### What you are asked to do
Every entry is to be transcribed as it stands. Images stay out.

### Supplied data
↓↓↓

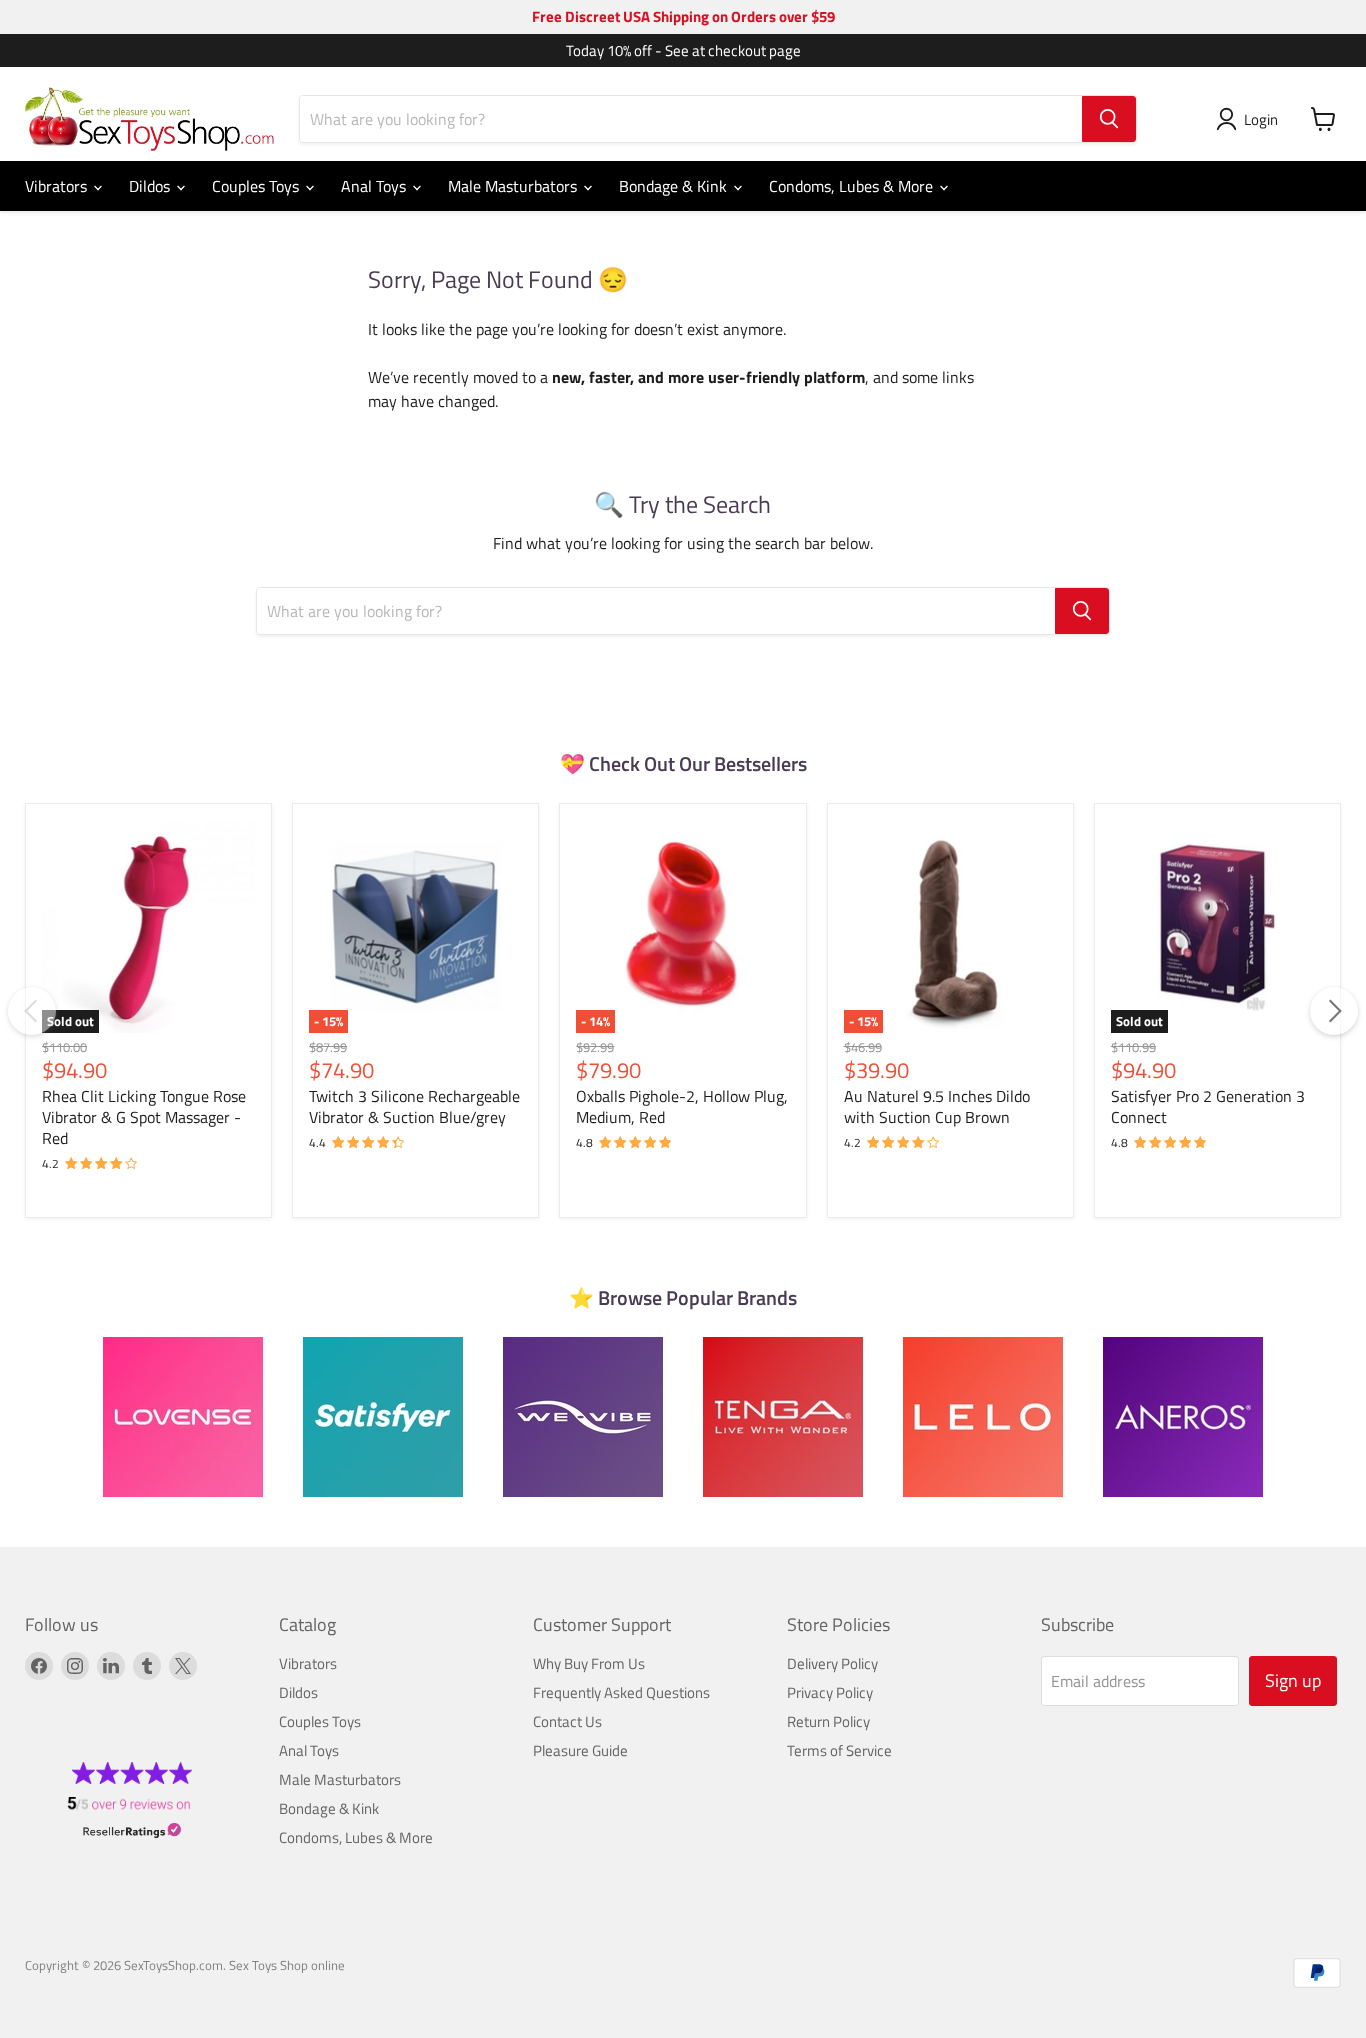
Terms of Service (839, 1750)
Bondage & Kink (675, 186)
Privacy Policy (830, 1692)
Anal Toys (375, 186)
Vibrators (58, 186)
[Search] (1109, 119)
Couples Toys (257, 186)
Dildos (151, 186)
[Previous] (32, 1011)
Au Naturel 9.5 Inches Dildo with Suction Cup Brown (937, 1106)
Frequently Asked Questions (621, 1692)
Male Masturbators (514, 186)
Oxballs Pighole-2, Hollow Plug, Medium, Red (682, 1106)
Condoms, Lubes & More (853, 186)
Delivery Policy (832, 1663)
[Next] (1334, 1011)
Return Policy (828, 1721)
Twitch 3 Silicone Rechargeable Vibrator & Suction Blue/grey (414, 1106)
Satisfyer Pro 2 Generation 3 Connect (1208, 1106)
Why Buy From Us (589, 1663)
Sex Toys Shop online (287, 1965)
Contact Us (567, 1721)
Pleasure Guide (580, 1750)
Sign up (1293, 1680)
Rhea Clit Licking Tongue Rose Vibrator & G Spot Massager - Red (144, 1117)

↑↑↑

### The completed task
Terms of Service (839, 1750)
Bondage & Kink (675, 186)
Privacy Policy (830, 1692)
Anal Toys (375, 186)
Vibrators (58, 186)
[Search] (1109, 119)
Couples Toys (257, 186)
Dildos (151, 186)
[Previous] (32, 1011)
Au Naturel 9.5 Inches Dildo with Suction Cup Brown (937, 1106)
Frequently Asked Questions (621, 1692)
Male Masturbators (514, 186)
Oxballs Pighole-2, Hollow Plug, Medium, Red (682, 1106)
Condoms, Lubes & More (853, 186)
Delivery Policy (832, 1663)
[Next] (1334, 1011)
Return Policy (828, 1721)
Twitch 3 Silicone Rechargeable Vibrator & Suction Blue/grey (414, 1106)
Satisfyer Pro 2 Generation 3 Connect (1208, 1106)
Why Buy From Us (589, 1663)
Sex Toys Shop online (287, 1965)
Contact Us (567, 1721)
Pleasure Guide (580, 1750)
Sign up (1293, 1680)
Rhea Clit Licking Tongue Rose Vibrator & G Spot Massager - Red (144, 1117)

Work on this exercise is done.